"""
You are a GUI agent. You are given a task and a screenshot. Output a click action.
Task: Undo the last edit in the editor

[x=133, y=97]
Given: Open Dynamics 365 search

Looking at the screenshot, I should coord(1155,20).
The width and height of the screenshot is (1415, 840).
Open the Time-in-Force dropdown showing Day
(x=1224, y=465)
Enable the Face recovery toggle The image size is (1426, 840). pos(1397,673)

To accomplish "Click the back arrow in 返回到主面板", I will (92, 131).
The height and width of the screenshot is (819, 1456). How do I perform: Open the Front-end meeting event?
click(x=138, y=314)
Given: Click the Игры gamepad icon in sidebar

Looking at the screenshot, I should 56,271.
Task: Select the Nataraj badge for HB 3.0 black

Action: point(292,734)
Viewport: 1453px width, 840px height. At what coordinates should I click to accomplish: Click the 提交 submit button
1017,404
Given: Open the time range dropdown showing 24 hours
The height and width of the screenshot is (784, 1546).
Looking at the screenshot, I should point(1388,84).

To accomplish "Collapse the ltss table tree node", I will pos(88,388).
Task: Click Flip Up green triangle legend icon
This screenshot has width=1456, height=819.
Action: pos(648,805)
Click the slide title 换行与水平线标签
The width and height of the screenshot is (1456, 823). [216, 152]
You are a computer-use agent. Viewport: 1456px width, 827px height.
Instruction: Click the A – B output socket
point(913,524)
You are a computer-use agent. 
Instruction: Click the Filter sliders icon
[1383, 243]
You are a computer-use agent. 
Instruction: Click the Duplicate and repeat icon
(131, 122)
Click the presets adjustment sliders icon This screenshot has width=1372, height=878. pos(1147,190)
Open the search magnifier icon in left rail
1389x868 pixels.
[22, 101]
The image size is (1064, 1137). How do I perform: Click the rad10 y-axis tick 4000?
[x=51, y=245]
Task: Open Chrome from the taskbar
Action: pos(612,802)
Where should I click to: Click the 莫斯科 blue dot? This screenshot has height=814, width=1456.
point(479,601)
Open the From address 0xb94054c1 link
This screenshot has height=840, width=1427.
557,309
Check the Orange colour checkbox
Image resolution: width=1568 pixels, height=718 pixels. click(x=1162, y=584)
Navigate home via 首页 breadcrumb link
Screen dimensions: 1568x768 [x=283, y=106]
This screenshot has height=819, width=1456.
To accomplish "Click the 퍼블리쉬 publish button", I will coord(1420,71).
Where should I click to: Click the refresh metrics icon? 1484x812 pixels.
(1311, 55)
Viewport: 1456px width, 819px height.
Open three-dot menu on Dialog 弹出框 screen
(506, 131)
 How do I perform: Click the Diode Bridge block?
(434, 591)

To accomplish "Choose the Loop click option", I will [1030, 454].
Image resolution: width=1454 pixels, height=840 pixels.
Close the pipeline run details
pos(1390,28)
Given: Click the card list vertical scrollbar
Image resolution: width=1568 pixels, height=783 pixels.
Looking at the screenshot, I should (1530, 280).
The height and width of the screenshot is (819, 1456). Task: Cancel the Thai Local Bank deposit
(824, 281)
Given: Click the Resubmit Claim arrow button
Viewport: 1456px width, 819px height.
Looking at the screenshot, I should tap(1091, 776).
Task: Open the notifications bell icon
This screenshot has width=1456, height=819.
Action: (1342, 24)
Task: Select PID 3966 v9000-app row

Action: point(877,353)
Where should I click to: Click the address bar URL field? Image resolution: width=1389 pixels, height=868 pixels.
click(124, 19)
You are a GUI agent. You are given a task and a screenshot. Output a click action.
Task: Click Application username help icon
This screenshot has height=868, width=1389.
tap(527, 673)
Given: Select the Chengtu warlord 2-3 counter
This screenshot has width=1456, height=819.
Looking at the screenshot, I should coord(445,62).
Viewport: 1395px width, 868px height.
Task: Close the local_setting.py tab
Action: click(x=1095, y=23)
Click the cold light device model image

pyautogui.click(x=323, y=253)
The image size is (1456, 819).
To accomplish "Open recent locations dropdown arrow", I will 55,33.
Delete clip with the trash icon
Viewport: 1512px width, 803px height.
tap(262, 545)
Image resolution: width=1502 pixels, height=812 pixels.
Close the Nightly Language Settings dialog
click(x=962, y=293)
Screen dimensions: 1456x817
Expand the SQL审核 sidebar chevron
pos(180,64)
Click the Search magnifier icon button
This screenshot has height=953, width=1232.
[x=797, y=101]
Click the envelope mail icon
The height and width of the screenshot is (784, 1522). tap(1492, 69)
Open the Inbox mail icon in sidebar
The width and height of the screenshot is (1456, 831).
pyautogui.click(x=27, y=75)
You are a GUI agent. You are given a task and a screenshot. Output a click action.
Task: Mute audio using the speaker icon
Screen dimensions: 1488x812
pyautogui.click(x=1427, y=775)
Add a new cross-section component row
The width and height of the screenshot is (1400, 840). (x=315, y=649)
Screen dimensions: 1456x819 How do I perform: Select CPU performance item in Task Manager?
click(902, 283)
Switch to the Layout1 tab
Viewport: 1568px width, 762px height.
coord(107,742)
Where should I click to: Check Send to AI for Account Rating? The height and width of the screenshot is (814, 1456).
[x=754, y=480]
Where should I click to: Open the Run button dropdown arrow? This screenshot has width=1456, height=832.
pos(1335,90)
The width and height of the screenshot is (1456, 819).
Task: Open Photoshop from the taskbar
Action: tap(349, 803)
"""
Among the entries above, how many lines include the word "magnifier"? Give the number with no comment.

## Response below
2